Whence Systems Research?
What the the heck is systems research? Why is it important? Why are we bad at it? How could we do better?
I’ve struggled to articulate the flavor of research that PARPA does, and why it’s different from the profusion of research that we do see happening. I’ve hand-waved a bit at things that are “too researchy to be a startup and too engineering-heavy to be in academia” but this is not quite right — if things go to plan, some of the work we do will be collaborations with both startups and academia. Instead, the right phrase for what we’re doing is “systems research.”
It’s one of those terms that was once so common that people didn’t need to define it, but has fallen so far out of use that it no longer means anything to most people. I want to unpack what systems research is and how it differs from other research, why it’s important, how current institutions fall short on the systems research front, and some hunches around how PARPA plans to enable more of it.
The use of the term systems research roughly reflects how much of it gets done
What is systems research?
Any attempt to rigorously define either “systems” or “research” ends as a hand-wavy mess, so, as you might expect, “systems research” is equally hard to pin down. Instead of trying to define systems research, the important things to focus on are the attributes of systems research that distinguish it from other research and make it especially tricky.
Systems research inherits attributes from both systems and research (surprise!)
Systems research inherits a core attribute from systems: the fact that we’re talking about a technology with several discrete componentswhose actions depend on the output of other components. A single molecule drug is not a system, but the factory that makes it is. The core attribute that systems research inherits from research is unpredictable outcomes — if you know that what you’re doing will work, how it will work, and what you need to do to get there, it’s not research.
Systems research is necessary when a system is not modular.
Modularization allows different groups to work on different pieces of a system without coordinating. When you have good interfaces, changes in one component don’t require adjusting any other component. A power company can change from coal to nuclear power generation without telling lightbulb producers anything, as long as they both stick to local standards for voltage and frequency.
However, many systems aren’t modular. They’re a disgusting mess of interconnected dependencies. Poor modularity and leaky interfaces mean that in order to improve the entire system, changes in one component require adjusting all the other components. Propagating these changes doesn’t improve the other components and is often painstaking or boring: for those of you with software experience, imagine needing to go through and change the output type of every function in an entire library.
Systems research requires a lot of work that is expensive and uninteresting.
If changing one component is a clear win for the system, it’s straightforward to justify the work of propagating that change to the rest of the system. But when you’re doing research, you often don’t actually know what the outcome of the change is going to be until you propagate it. As a result, you end up needing to propagate many changes, many of which don’t actually work out. This experimental system-adjusting is the core of systems research.

▸ Data provided
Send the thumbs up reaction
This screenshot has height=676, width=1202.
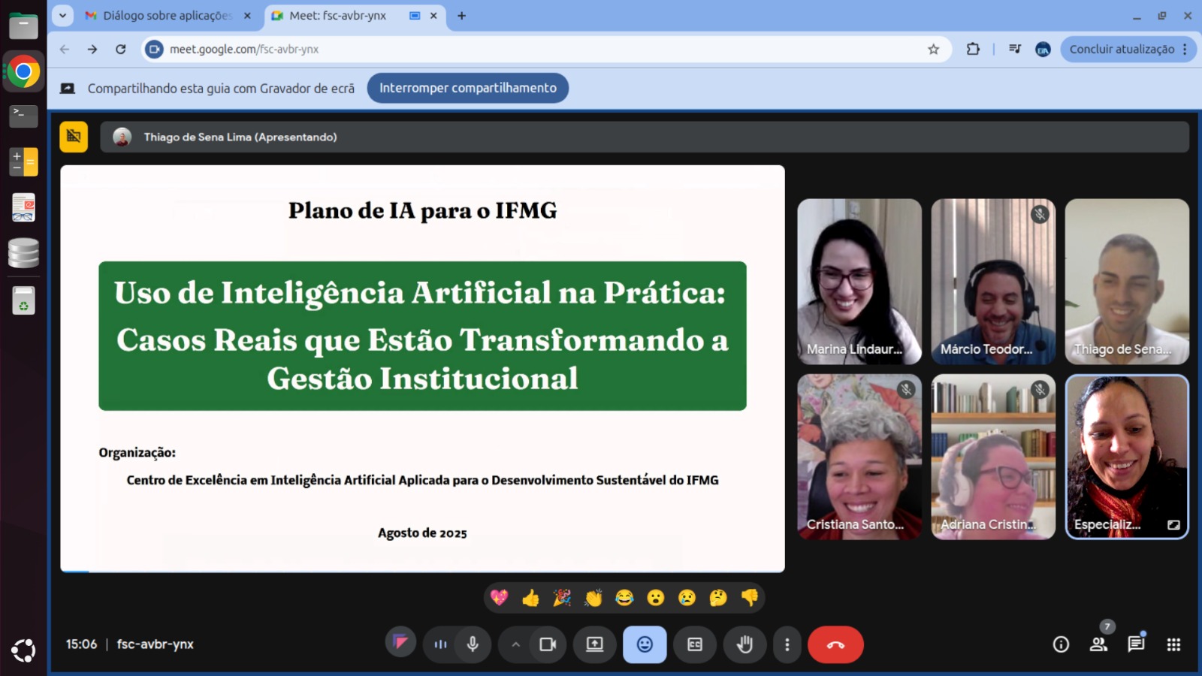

▸ Your tasks
**A)** Answer these questions about the essay on systems research, one per line:
(i) What core attribute does systems research inherit from research?
(ii) What must a power company and lightbulb producers both stick to so the company can switch from coal to nuclear without telling the producers anything?
(iii) What does the essay call the core of systems research?
**B)** Set down word for word the passage of the essay on systems research starting with "The use of the" and going on through "and research (surprise!)".
**C)** Summarize the essay on systems research in three sentences.
Answer from the essay on systems research alone, not from the material.

▸ Answer set
**A)**
(i) Unpredictable outcomes.
(ii) Local standards for voltage and frequency.
(iii) Experimental system-adjusting.

**B)**
The use of the term systems research roughly reflects how much of it gets done
What is systems research?
Any attempt to rigorously define either “systems” or “research” ends as a hand-wavy mess, so, as you might expect, “systems research” is equally hard to pin down. Instead of trying to define systems research, the important things to focus on are the attributes of systems research that distinguish it from other research and make it especially tricky.
Systems research inherits attributes from both systems and research (surprise!)

**C)** The author says the right phrase for the research PARPA does is "systems research," a term that has fallen out of use. Systems research concerns technologies whose components depend on one another's output, has unpredictable outcomes, and is necessary when a system is not modular. Because a change in one component must then be propagated to the others, often before anyone knows whether it will work, systems research requires a lot of expensive and uninteresting work, and this experimental system-adjusting is its core.